> Task details: The response must be the exact lines from the one that contains "Where should I" through the end of the material, with no pictures and no additional lines.
Input material below:
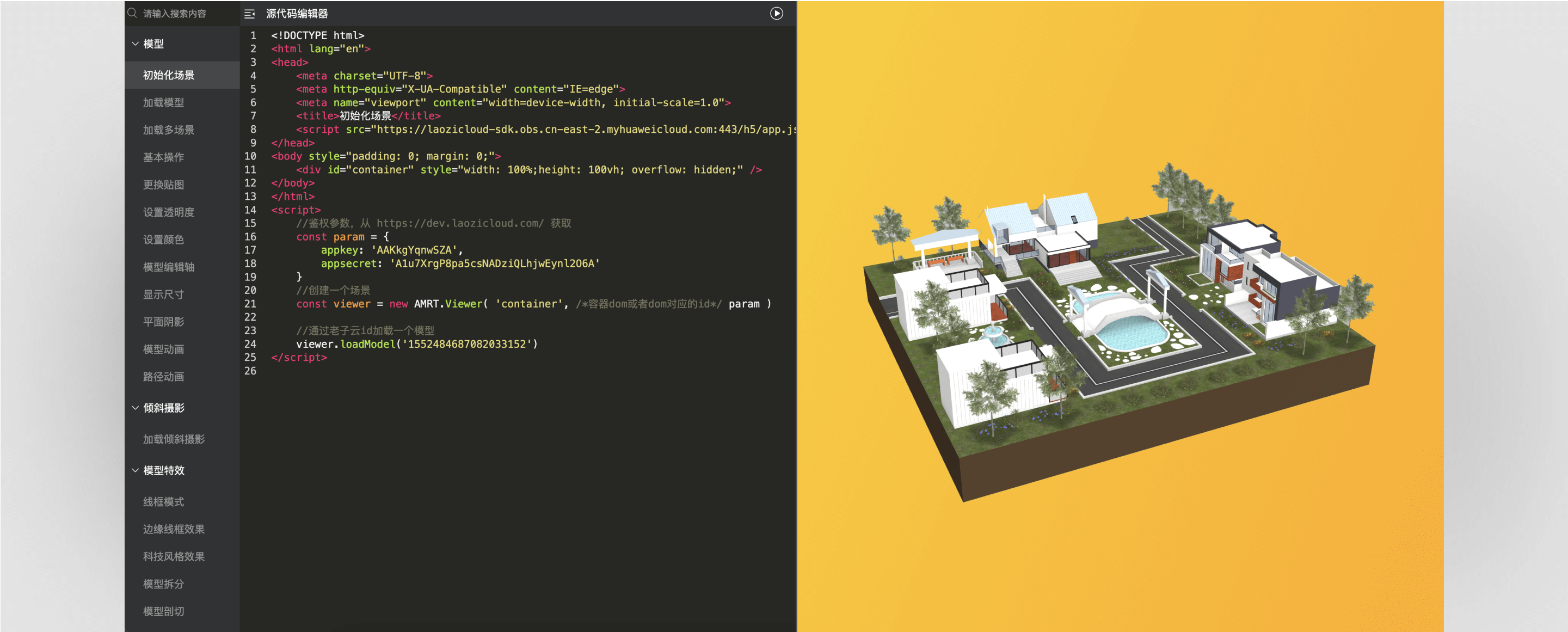Screen dimensions: 1568x632
Task: Open the 更换贴图 example
Action: [163, 185]
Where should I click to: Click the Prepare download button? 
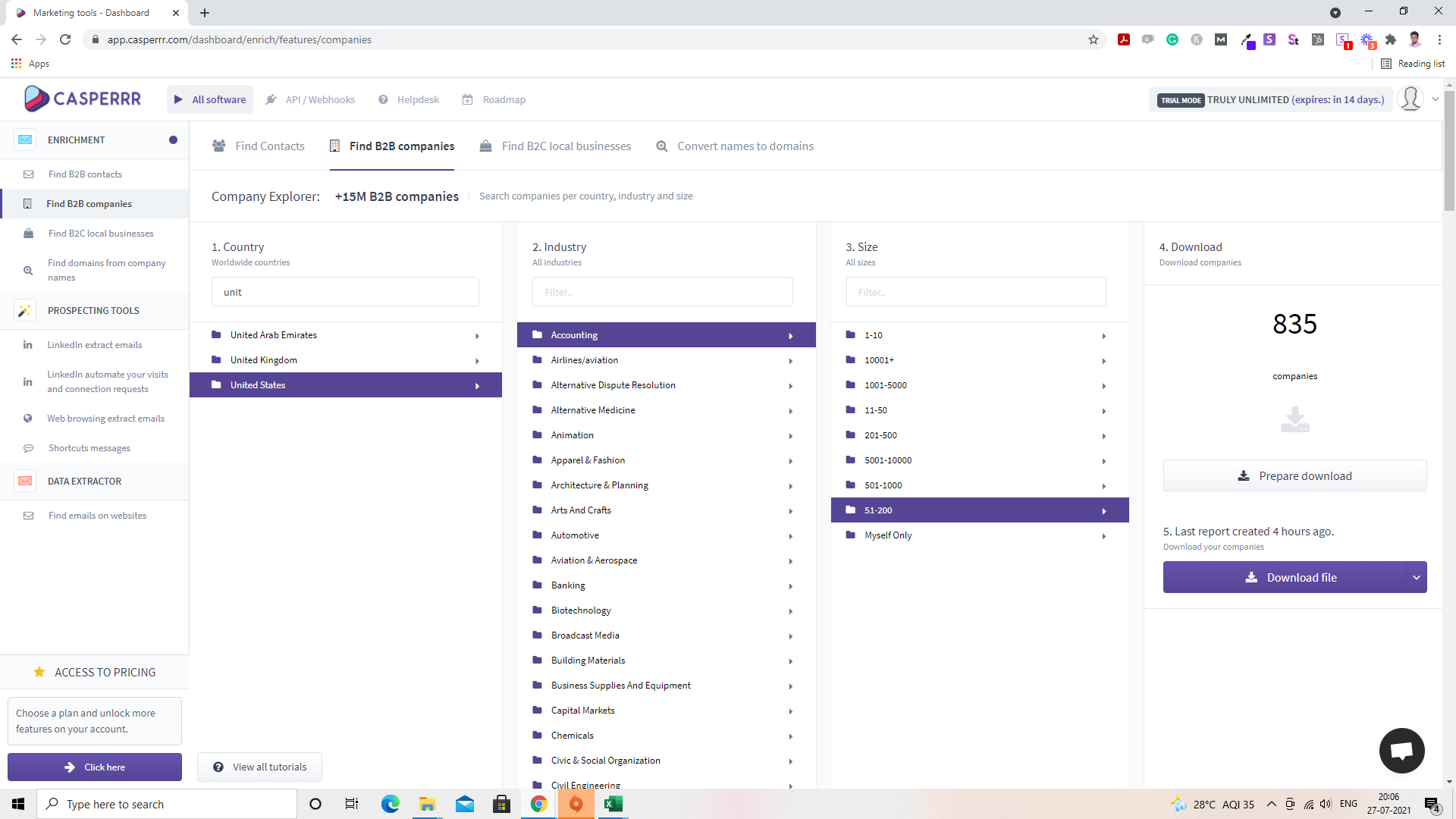coord(1294,475)
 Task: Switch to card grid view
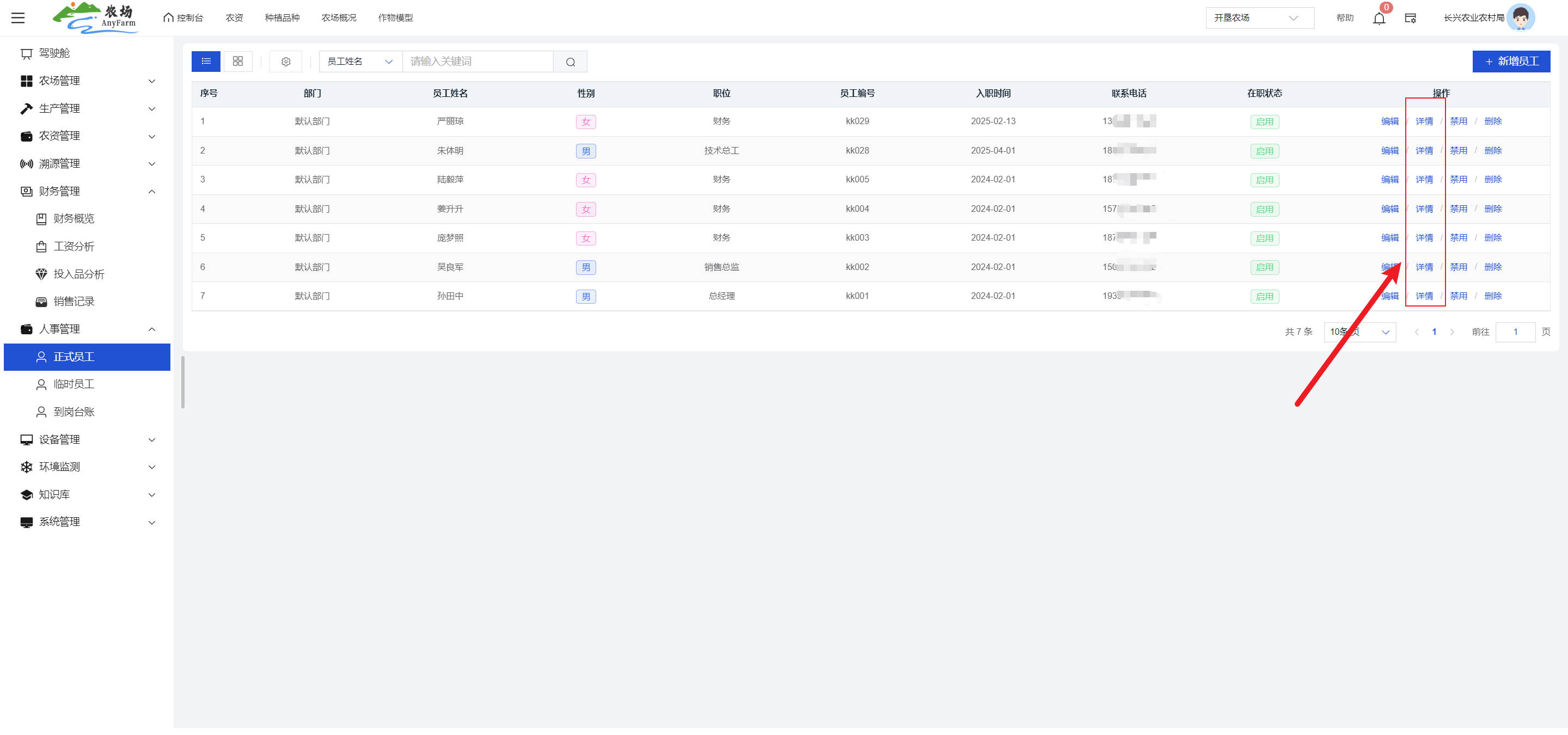(238, 62)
End of Input material.
> Response below:
Where should I click to: Click the Prepare download button? 
coord(1294,475)
 Task: Switch to card grid view
(238, 62)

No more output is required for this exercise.